The response to the claim that Arafat's statements when signing the Oslo Accords demonstrate that the PNM has abandoned its ambition to eradicate Israel is that drawing that inference is a logical fallacy. The fallacy is that while the PNM abandoning its ambition to eradicate Israel would lead it to recognize Israel as Arafat did in Oslo, abandoning that ambition is the only possible impetus for doing so. Another impetus that would have a similar result is realizing that they will never have the ability to eradicate Israel without western and fifth-column help and that such forces would never openly support that objective. Therefore, they strategically decided to pay lip service to recognizing Israel and restricted their west-spoken ambitions to "reasonable" demands that the west would support, but which would put them in a position from which they could eradicate Israel on their own.

With no further information, Occam's razor would dictate accepting that the PNM no longer seeks Israel's destruction, possibly even deeming the alternative hypothesis a conspiracy theory. However, there is further information. For starters, on the night after signing the Oslo Accords, Arafat broadcast a message to the Palestinian people that doing so was part of the Phased Plan for Israel's destruction. Furthermore, for Arab and Muslim audiences, Arafat never described the Accords as a needed compromise to balance the legitimate aspirations of two different peoples, but as following in the tradition of the Treaty of Hudaibiya. This further information is part of what we should observe if the alternative hypothesis were true that should be unexpected if the recognition at Oslo was genuine.

As to the PNM's belief in the feasibility of eradicating Israel, the "right of return" would achieve it and Fatah seems to be working towards that end.
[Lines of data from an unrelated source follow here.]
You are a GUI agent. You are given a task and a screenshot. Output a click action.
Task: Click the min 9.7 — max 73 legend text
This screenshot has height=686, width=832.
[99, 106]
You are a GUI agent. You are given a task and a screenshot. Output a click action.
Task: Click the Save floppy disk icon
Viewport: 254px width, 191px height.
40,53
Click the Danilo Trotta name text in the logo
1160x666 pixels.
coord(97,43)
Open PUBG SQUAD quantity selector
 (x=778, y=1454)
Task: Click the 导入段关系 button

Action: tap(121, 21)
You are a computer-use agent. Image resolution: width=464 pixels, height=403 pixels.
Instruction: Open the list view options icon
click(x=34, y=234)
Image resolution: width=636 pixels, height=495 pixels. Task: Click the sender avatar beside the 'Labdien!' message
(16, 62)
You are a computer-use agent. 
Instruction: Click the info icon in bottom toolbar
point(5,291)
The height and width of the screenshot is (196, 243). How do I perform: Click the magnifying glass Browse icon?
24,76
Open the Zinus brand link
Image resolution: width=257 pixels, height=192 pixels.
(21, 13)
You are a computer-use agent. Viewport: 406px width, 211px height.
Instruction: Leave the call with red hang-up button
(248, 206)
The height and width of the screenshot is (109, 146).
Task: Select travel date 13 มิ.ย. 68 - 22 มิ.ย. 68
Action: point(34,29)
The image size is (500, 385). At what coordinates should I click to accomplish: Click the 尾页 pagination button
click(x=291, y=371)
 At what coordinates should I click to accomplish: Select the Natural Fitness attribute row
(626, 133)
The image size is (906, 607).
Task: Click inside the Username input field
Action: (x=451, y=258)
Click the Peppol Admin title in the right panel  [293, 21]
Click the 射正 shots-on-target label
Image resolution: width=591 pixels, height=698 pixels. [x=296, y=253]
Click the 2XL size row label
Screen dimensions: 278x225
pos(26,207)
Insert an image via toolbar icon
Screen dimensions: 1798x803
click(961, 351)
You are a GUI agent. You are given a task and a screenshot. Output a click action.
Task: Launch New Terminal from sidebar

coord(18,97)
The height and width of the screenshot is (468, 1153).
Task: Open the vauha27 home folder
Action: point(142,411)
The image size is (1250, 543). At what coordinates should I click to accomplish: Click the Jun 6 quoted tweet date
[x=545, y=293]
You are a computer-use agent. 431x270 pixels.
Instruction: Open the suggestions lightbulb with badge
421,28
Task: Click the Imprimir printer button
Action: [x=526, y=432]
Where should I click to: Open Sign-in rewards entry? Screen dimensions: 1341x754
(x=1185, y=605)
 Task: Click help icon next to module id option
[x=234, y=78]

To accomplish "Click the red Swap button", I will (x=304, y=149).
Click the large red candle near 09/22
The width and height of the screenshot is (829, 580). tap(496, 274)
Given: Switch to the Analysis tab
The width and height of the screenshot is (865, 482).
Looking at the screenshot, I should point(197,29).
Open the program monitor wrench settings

However, they are stuck in that the west so far will not directly accede to that demand. What the west will do is continue to demand that a Palestinian state come to fruition, with the urgency of such statehood becoming greater the more the Palestinian people "suffer," while Fatah refuses any statehood offer that excludes the "right of return," hence the refusal of Olmert's offer. Fatah thinks that diplomatic pressure from official western channels, augmented with the civil forces of the BDS movement will eventually force Israel to capitulate.

A conclusive demonstration that this strategy will not succeed, such as a declaration that all support for the Palestinians will terminate until the call for the "right of return" is abandoned, may induce Fatah to give up on eradicating Israel or it may have no effect other than to induce Fatah to seek a new strategy to eradicate Israel. However, as long as the west continues to play its part in this strategy, Fatah will believe it is viable and continue to pursue it. The ball is in the west's court.